Dataset entries
-- Opening Marker --

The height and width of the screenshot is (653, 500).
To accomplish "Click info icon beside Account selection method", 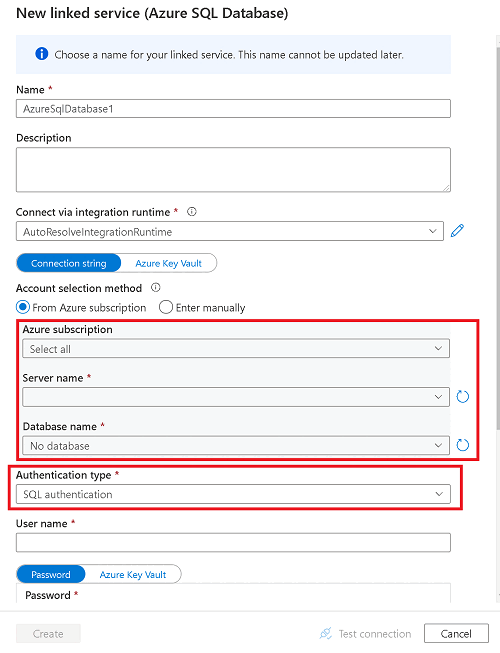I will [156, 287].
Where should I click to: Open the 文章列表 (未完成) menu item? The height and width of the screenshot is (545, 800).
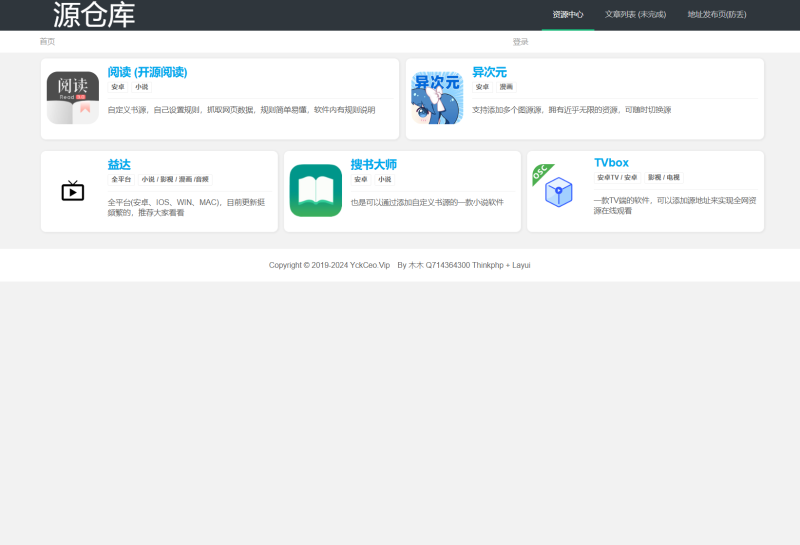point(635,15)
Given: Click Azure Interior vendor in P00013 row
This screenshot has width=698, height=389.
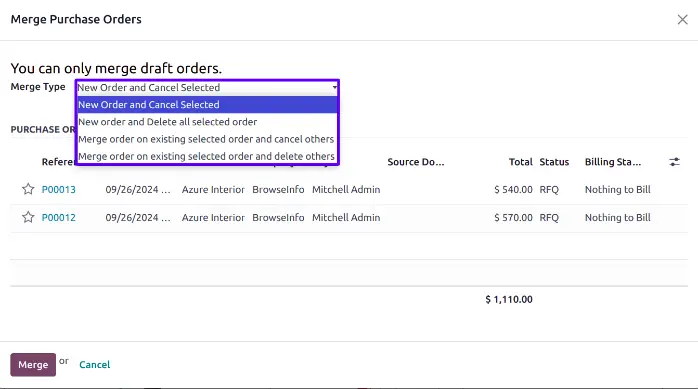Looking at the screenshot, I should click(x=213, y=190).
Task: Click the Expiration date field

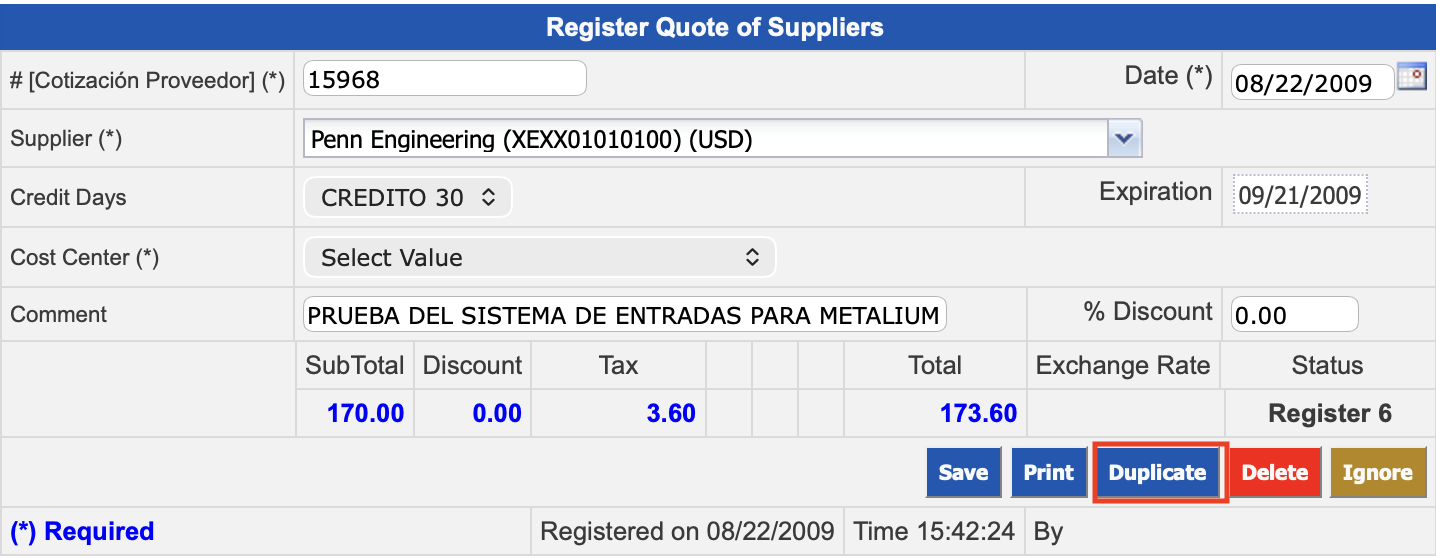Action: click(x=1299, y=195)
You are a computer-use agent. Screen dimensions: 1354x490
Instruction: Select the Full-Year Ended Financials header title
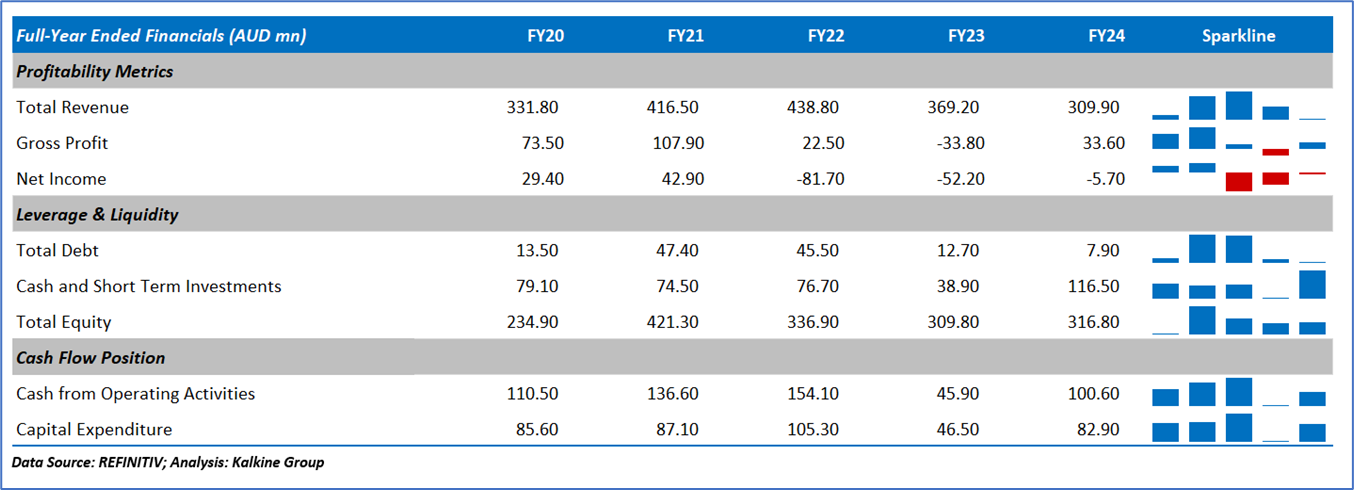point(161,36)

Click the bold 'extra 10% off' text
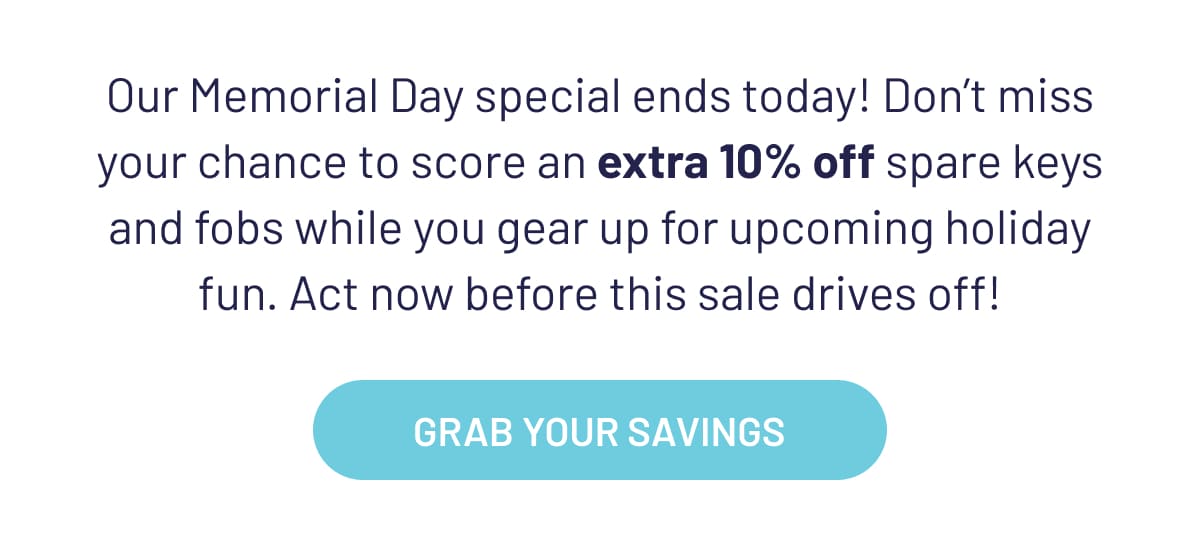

-- Closing Marker --

#### [PROBLEM TO WORK ON]
Please transcribe exactly the line containing "Where should I" and every later line through the end of the records above, omitting pictures.

#### [OUTPUT FOR THIS TASK]
Where should I click to: Open the 文章列表 (未完成) menu item? The height and width of the screenshot is (545, 800).
point(635,15)
Given: Click Azure Interior vendor in P00013 row
This screenshot has width=698, height=389.
Looking at the screenshot, I should click(x=213, y=190).
Task: Click the Expiration date field

Action: click(x=1299, y=195)
You are a computer-use agent. Screen dimensions: 1354x490
Instruction: Select the Full-Year Ended Financials header title
point(161,36)

Click the bold 'extra 10% off' text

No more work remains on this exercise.